After I became an adult and the World Series was televised, all of us found it nearly unbelievable that we were finally able to see our favourite players in person!  Although we’d get the newspaper – The Regina Leader-Post – with its pictures of players and coaches, seeing them on television was like a dream come true and, somehow, it made us love them even more.

Breaking my heart

Loving a team meant swelling with pride when they did well, and living with disappointment when they did not. As a 16-year-old, I first experienced heartache, because of the Dodgers. They led the league by 13 games in August, but lost in a three game series to the New York Giants for the pennant. The Giants, of course, later moved to San Francisco, where they still are.

In ’52, they played with my heart again, this time preventing those nasty Giants from having back-to-back pennant wins, winning the pennant.  That team had some high-powered batters, the likes of Gil Hodges, Jackie Robinson and Duke Snider. Other players I remember were Pee Wee Rese, Billy Cox, Roy Campanella and Carl Erskine. Despite all that batting power, the pennant was all they could muster, as they then lost the World Series to the New York Yankees.

Nineteen fifty-three was another heartbreak year, although the Dodgers’ roster was pretty much the same as it had been in 1952. They posted a winning season of 105-49 but lost the World Series 4 games to 2 and, like the year before, to those damn Yankees.

In 1957, the team moved to Los Angeles where it has continued its history as the Los Angeles Dodgers. Even though there was a romantic attachment to Brooklyn – a part of the greatest city of all, New York City, the Dodgers no longer having “Brooklyn” in front of their name, wasn’t all that disappointing to me. I rather thought their move to L.A. might be better for me — since L.A. is much closer to home and with the greater proximity, I felt my chances of ever being able to see them play in person had just increased.

The great betrayal

No, the change of location didn’t bother me very much. What my greatest disappointment was with baseball, and I don’t know when this started, was when players started being traded, and no longer stayed on the same team forever, like they used to back in the 40’s and 50’s. When a player was traded to another team, it felt like a knife had sliced through my heart. A trade, to me, was the great betrayal.


Dodgers' Training Camp

Maureen at the Dodgers’ training camp in 2015 next to the statue of Tommy Lasorda .

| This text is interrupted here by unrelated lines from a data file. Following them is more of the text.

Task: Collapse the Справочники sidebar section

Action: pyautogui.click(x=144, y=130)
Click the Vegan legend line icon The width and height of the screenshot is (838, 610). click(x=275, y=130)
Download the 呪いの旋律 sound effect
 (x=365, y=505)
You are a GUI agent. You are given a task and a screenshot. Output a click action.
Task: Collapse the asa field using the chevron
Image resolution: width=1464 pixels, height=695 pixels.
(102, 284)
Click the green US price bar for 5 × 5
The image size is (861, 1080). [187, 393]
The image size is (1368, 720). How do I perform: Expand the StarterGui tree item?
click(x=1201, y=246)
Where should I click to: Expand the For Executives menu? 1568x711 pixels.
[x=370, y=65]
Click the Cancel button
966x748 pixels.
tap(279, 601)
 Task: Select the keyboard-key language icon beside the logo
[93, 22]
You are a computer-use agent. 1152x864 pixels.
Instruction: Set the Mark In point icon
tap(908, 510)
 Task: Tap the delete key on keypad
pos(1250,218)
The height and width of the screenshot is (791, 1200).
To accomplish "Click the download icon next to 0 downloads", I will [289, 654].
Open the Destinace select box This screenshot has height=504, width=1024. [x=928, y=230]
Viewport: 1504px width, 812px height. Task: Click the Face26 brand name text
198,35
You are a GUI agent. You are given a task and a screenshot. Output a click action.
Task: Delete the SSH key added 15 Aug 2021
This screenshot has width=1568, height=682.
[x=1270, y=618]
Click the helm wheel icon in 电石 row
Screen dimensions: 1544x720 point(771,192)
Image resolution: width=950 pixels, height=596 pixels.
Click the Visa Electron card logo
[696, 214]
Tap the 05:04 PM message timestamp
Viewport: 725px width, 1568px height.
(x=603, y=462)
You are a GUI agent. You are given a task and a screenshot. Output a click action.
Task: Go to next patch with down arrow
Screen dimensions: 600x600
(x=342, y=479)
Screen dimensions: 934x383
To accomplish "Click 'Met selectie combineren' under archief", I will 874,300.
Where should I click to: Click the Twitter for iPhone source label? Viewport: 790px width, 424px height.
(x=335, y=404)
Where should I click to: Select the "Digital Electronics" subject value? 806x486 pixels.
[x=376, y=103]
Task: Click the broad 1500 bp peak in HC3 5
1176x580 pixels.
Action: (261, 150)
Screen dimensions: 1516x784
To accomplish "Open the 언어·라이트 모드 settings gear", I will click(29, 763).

Back in Sun City, after the road trip to La Quinta, I had the opportunity to go to the Camelback Ranch, in Glendale, Arizona to watch the L.A. Dodgers in spring training. It’s a state-of-the-art facility that both the Dodgers and the Chicago White Sox use. I was there with my youngest daughter and her family. We stood and watched as the pitchers ran laps around the complex before starting their practice; we sat and watched as the coaches and the pitchers went through their routines.  On leaving the field, the pitching coach gave a baseball to my granddaughter, Lily. He picked her out as she had a pink cast on her leg because of a broken her ankle, which was a very nice gesture.

If the creek don’t rise

Unfortunately, I’ve not made it to a Dodgers game yet, but it is certainly on my bucket list. And, if the creek don’t rise…someday I will go!